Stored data
···
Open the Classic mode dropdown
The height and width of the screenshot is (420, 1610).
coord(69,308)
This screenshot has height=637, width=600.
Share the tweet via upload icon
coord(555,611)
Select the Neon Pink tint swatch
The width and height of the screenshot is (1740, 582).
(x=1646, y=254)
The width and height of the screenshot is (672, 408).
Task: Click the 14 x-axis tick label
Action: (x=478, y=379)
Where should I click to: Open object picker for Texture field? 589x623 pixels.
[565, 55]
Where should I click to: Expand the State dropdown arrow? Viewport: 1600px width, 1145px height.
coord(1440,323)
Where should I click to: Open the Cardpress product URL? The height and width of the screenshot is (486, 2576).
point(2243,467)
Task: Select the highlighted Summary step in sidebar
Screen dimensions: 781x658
···
**Work required**
Give back exactly the lines from the one that contains "Share the tweet via upload icon" to the end of the data above, both of those lines included.

**Solution to this task**
Share the tweet via upload icon
coord(555,611)
Select the Neon Pink tint swatch
The width and height of the screenshot is (1740, 582).
(x=1646, y=254)
The width and height of the screenshot is (672, 408).
Task: Click the 14 x-axis tick label
Action: (x=478, y=379)
Where should I click to: Open object picker for Texture field? 589x623 pixels.
[565, 55]
Where should I click to: Expand the State dropdown arrow? Viewport: 1600px width, 1145px height.
coord(1440,323)
Where should I click to: Open the Cardpress product URL? The height and width of the screenshot is (486, 2576).
point(2243,467)
Task: Select the highlighted Summary step in sidebar
Screen dimensions: 781x658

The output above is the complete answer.